Collected data entries
[Start of Attachment]

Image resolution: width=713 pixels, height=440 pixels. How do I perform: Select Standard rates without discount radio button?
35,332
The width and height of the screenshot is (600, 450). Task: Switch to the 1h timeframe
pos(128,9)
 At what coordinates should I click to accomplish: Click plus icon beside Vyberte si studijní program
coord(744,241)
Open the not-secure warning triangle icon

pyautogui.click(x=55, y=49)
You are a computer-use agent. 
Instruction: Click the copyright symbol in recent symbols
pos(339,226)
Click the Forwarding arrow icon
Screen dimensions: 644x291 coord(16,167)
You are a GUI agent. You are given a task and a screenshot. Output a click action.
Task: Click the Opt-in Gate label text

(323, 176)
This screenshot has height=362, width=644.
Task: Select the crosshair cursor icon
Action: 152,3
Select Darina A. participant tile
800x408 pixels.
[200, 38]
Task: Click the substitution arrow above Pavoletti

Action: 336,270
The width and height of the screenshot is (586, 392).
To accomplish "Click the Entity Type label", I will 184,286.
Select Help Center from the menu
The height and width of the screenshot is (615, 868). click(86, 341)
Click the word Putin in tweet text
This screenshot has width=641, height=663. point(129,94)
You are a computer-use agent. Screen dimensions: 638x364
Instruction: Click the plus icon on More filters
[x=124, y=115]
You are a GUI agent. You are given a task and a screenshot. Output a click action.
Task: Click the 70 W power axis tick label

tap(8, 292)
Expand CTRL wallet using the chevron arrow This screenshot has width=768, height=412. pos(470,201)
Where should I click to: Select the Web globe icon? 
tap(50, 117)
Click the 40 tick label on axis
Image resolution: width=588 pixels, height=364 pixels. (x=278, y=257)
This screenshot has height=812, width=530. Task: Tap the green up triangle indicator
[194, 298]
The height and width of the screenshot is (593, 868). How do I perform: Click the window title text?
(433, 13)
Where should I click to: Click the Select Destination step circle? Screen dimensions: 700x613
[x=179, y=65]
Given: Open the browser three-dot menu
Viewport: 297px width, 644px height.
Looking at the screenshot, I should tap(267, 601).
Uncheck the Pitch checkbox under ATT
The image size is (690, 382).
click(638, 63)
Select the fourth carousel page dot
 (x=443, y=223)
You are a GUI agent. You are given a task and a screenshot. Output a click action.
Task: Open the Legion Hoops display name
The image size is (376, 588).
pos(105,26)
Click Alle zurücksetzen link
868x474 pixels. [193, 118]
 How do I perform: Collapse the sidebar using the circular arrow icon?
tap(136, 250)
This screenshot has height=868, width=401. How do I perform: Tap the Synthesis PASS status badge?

[End of Attachment]

**What is expected**
Return the records exactly, character for character.

**Written response**
Image resolution: width=713 pixels, height=440 pixels. How do I perform: Select Standard rates without discount radio button?
35,332
The width and height of the screenshot is (600, 450). Task: Switch to the 1h timeframe
pos(128,9)
 At what coordinates should I click to accomplish: Click plus icon beside Vyberte si studijní program
coord(744,241)
Open the not-secure warning triangle icon

pyautogui.click(x=55, y=49)
You are a computer-use agent. 
Instruction: Click the copyright symbol in recent symbols
pos(339,226)
Click the Forwarding arrow icon
Screen dimensions: 644x291 coord(16,167)
You are a GUI agent. You are given a task and a screenshot. Output a click action.
Task: Click the Opt-in Gate label text

(323, 176)
This screenshot has height=362, width=644.
Task: Select the crosshair cursor icon
Action: 152,3
Select Darina A. participant tile
800x408 pixels.
[200, 38]
Task: Click the substitution arrow above Pavoletti

Action: 336,270
The width and height of the screenshot is (586, 392).
To accomplish "Click the Entity Type label", I will 184,286.
Select Help Center from the menu
The height and width of the screenshot is (615, 868). click(86, 341)
Click the word Putin in tweet text
This screenshot has width=641, height=663. point(129,94)
You are a computer-use agent. Screen dimensions: 638x364
Instruction: Click the plus icon on More filters
[x=124, y=115]
You are a GUI agent. You are given a task and a screenshot. Output a click action.
Task: Click the 70 W power axis tick label

tap(8, 292)
Expand CTRL wallet using the chevron arrow This screenshot has width=768, height=412. pos(470,201)
Where should I click to: Select the Web globe icon? 
tap(50, 117)
Click the 40 tick label on axis
Image resolution: width=588 pixels, height=364 pixels. (x=278, y=257)
This screenshot has height=812, width=530. Task: Tap the green up triangle indicator
[194, 298]
The height and width of the screenshot is (593, 868). How do I perform: Click the window title text?
(433, 13)
Where should I click to: Click the Select Destination step circle? Screen dimensions: 700x613
[x=179, y=65]
Given: Open the browser three-dot menu
Viewport: 297px width, 644px height.
Looking at the screenshot, I should tap(267, 601).
Uncheck the Pitch checkbox under ATT
The image size is (690, 382).
click(638, 63)
Select the fourth carousel page dot
 (x=443, y=223)
You are a GUI agent. You are given a task and a screenshot. Output a click action.
Task: Open the Legion Hoops display name
The image size is (376, 588).
pos(105,26)
Click Alle zurücksetzen link
868x474 pixels. [193, 118]
 How do I perform: Collapse the sidebar using the circular arrow icon?
tap(136, 250)
This screenshot has height=868, width=401. How do I perform: Tap the Synthesis PASS status badge?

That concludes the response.